» **Record excerpts**
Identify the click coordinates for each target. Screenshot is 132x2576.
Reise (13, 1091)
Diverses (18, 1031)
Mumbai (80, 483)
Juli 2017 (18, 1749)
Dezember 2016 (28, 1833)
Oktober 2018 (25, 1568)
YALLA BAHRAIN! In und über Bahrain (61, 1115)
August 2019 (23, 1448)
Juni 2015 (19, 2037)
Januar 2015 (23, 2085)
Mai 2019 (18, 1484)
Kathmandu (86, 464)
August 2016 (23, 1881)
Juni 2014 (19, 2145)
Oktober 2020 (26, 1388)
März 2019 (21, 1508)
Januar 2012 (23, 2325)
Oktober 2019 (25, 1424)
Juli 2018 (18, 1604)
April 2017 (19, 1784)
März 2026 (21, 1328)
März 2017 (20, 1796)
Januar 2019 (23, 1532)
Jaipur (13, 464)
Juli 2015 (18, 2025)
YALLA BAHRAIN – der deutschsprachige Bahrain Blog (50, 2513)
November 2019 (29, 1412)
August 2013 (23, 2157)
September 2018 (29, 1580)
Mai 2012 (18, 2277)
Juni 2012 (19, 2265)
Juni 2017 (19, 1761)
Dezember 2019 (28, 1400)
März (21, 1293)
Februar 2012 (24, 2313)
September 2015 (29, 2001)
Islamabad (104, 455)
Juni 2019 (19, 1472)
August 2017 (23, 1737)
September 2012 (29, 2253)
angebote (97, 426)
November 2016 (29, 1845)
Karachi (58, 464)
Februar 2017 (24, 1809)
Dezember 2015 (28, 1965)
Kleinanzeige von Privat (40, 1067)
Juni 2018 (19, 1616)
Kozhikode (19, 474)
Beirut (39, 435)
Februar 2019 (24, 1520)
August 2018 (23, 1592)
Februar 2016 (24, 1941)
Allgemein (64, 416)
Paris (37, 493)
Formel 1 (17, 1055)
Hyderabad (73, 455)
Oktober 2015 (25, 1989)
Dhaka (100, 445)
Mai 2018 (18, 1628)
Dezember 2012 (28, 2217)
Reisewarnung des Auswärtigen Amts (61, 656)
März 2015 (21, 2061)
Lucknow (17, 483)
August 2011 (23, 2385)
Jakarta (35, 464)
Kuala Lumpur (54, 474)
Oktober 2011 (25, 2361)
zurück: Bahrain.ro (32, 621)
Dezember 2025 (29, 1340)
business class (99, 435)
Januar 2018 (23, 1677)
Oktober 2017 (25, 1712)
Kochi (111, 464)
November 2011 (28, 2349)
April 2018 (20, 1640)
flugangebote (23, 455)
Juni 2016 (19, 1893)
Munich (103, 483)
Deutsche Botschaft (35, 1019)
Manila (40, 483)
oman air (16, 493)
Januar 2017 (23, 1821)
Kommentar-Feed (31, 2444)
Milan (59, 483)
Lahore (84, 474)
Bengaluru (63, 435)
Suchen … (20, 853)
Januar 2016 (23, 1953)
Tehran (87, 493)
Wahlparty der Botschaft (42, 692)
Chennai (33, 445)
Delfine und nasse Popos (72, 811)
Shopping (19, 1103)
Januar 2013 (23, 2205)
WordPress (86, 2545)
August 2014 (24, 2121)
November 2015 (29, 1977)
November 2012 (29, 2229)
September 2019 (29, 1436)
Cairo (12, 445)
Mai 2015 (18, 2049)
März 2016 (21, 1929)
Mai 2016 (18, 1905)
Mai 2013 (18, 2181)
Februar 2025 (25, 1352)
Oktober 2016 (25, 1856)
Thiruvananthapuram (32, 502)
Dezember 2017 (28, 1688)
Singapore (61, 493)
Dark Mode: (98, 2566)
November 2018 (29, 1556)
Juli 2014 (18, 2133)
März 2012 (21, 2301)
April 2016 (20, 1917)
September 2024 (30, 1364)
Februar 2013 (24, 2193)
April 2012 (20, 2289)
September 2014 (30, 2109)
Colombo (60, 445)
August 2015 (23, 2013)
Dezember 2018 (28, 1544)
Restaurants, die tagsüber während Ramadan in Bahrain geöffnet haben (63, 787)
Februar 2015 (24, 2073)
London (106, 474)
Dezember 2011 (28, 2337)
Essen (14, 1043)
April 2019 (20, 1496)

» **What you should do**
Take the listing above and write it out again exactly.

» **Written solution**
Identify the click coordinates for each target. Screenshot is 132x2576.
Reise (13, 1091)
Diverses (18, 1031)
Mumbai (80, 483)
Juli 2017 (18, 1749)
Dezember 2016 (28, 1833)
Oktober 2018 (25, 1568)
YALLA BAHRAIN! In und über Bahrain (61, 1115)
August 2019 (23, 1448)
Juni 2015 (19, 2037)
Januar 2015 (23, 2085)
Mai 2019 (18, 1484)
Kathmandu (86, 464)
August 2016 (23, 1881)
Juni 2014 (19, 2145)
Oktober 2020 (26, 1388)
März 2019 (21, 1508)
Januar 2012 (23, 2325)
Oktober 2019 (25, 1424)
Juli 2018 (18, 1604)
April 2017 (19, 1784)
März 2026 (21, 1328)
März 2017 (20, 1796)
Januar 2019 (23, 1532)
Jaipur (13, 464)
Juli 2015 (18, 2025)
YALLA BAHRAIN – der deutschsprachige Bahrain Blog (50, 2513)
November 2019 (29, 1412)
August 2013 (23, 2157)
September 2018 (29, 1580)
Mai 2012 (18, 2277)
Juni 2012 (19, 2265)
Juni 2017 (19, 1761)
Dezember 2019 (28, 1400)
März (21, 1293)
Februar 2012 (24, 2313)
September 2015 (29, 2001)
Islamabad (104, 455)
Juni 2019 (19, 1472)
August 2017 (23, 1737)
September 2012 (29, 2253)
angebote (97, 426)
November 2016 (29, 1845)
Karachi (58, 464)
Februar 2017 (24, 1809)
Dezember 2015 (28, 1965)
Kleinanzeige von Privat (40, 1067)
Juni 2018 (19, 1616)
Kozhikode (19, 474)
Beirut (39, 435)
Februar 2019 (24, 1520)
August 2018 (23, 1592)
Februar 2016 (24, 1941)
Allgemein (64, 416)
Paris (37, 493)
Formel 1 (17, 1055)
Hyderabad (73, 455)
Oktober 2015 (25, 1989)
Dhaka (100, 445)
Mai 2018 (18, 1628)
Dezember 2012 (28, 2217)
Reisewarnung des Auswärtigen Amts (61, 656)
März 2015 (21, 2061)
Lucknow (17, 483)
August 2011 (23, 2385)
Jakarta (35, 464)
Kuala Lumpur (54, 474)
Oktober 2011 (25, 2361)
zurück: Bahrain.ro (32, 621)
Dezember 2025 (29, 1340)
business class (99, 435)
Januar 2018 (23, 1677)
Oktober 2017 (25, 1712)
Kochi (111, 464)
November 2011 (28, 2349)
April 2018 (20, 1640)
flugangebote (23, 455)
Juni 2016 (19, 1893)
Munich (103, 483)
Deutsche Botschaft (35, 1019)
Manila (40, 483)
oman air (16, 493)
Januar 2017 (23, 1821)
Kommentar-Feed (31, 2444)
Milan (59, 483)
Lahore (84, 474)
Bengaluru (63, 435)
Suchen … (20, 853)
Januar 2016 (23, 1953)
Tehran (87, 493)
Wahlparty der Botschaft (42, 692)
Chennai (33, 445)
Delfine und nasse Popos (72, 811)
Shopping (19, 1103)
Januar 2013 (23, 2205)
WordPress (86, 2545)
August 2014 (24, 2121)
November 2015 (29, 1977)
November 2012 (29, 2229)
September 2019 (29, 1436)
Cairo (12, 445)
Mai 2015 (18, 2049)
März 2016 (21, 1929)
Mai 2016 (18, 1905)
Mai 2013 (18, 2181)
Februar 2025 (25, 1352)
Oktober 2016 (25, 1856)
Thiruvananthapuram (32, 502)
Dezember 2017 (28, 1688)
Singapore (61, 493)
Dark Mode: (98, 2566)
November 2018 (29, 1556)
Juli 2014 (18, 2133)
März 2012 (21, 2301)
April 2016 (20, 1917)
September 2024 (30, 1364)
Februar 2013 (24, 2193)
April 2012 (20, 2289)
September 2014 (30, 2109)
Colombo (60, 445)
August 2015 (23, 2013)
Dezember 2018 (28, 1544)
Restaurants, die tagsüber während Ramadan in Bahrain geöffnet haben (63, 787)
Februar 2015 (24, 2073)
London (106, 474)
Dezember 2011 (28, 2337)
Essen (14, 1043)
April 2019 (20, 1496)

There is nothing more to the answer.